--- ACTIVITY ---
Starting at the line with "Task: Adjust the Compression slider at 15%", return every line through the final one of the data, word for word. Pictures stay out.

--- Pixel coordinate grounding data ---
- - -

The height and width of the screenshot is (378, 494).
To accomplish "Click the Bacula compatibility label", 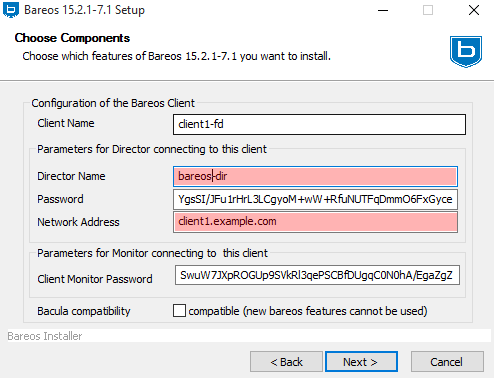I will click(x=84, y=311).
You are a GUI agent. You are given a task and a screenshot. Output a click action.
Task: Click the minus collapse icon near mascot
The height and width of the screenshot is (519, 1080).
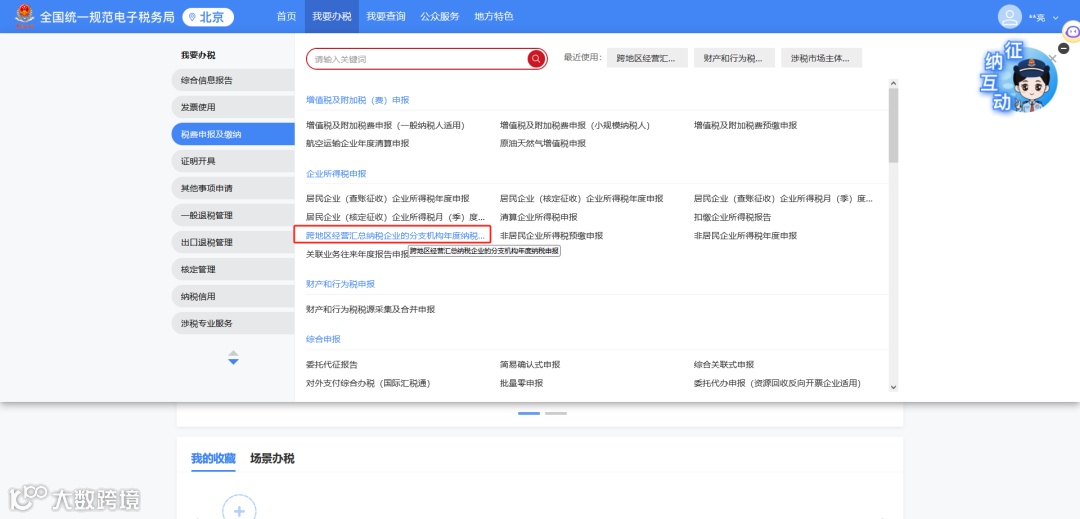[x=1063, y=49]
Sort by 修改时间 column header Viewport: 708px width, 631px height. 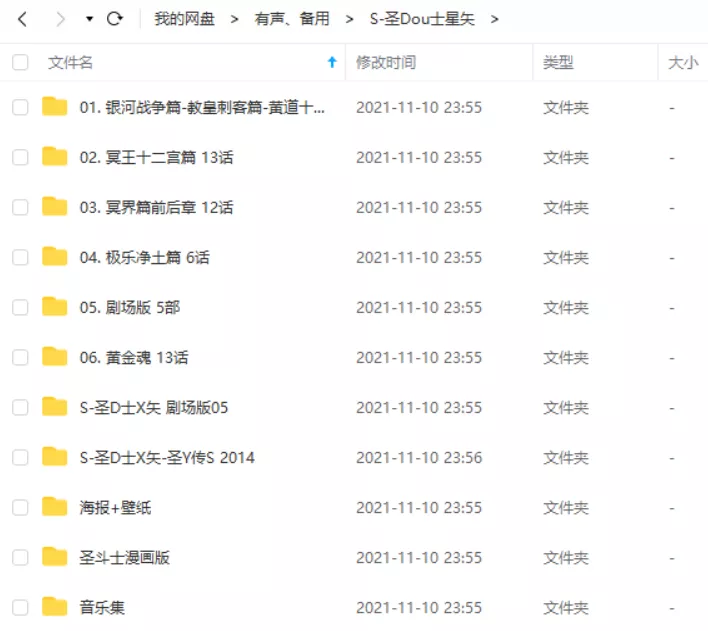386,62
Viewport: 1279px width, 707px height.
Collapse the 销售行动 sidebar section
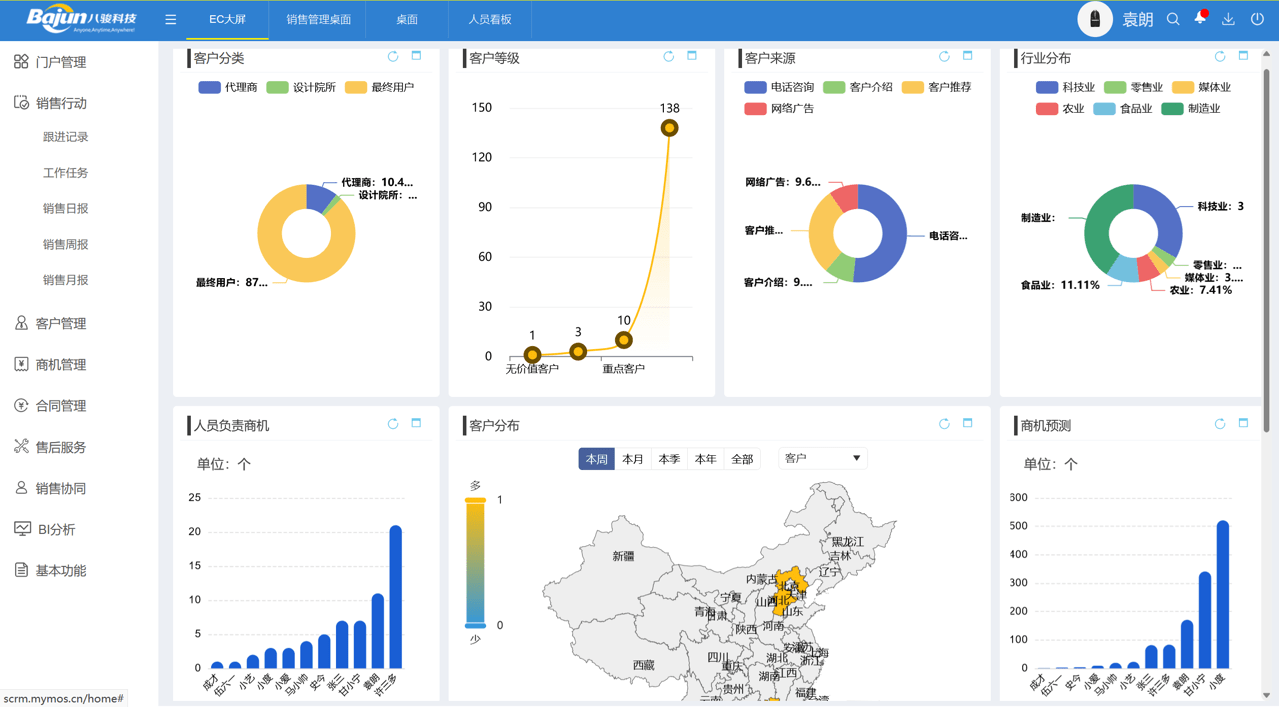[61, 103]
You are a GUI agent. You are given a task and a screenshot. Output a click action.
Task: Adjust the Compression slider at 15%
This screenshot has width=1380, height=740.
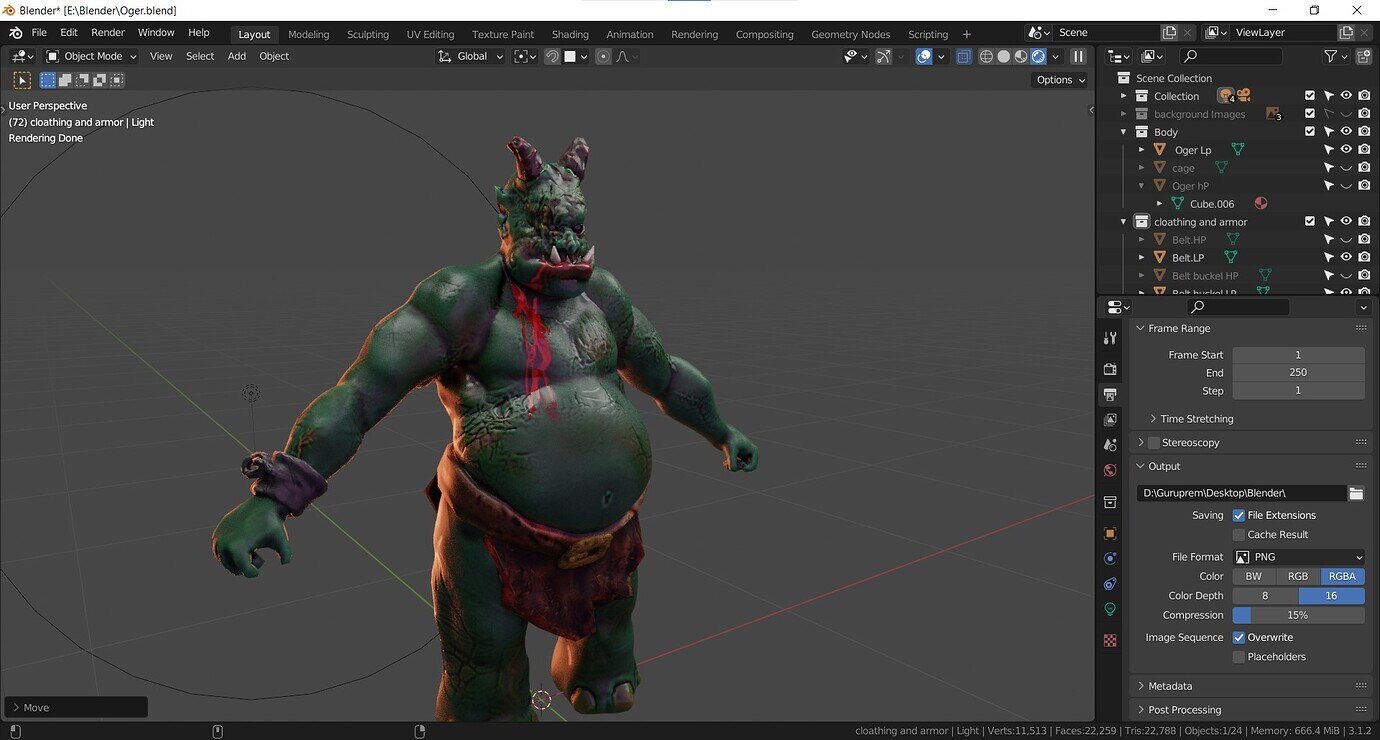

- - -

--- ANSWER TO THE PROBLEM ---
Task: Adjust the Compression slider at 15%
This screenshot has width=1380, height=740.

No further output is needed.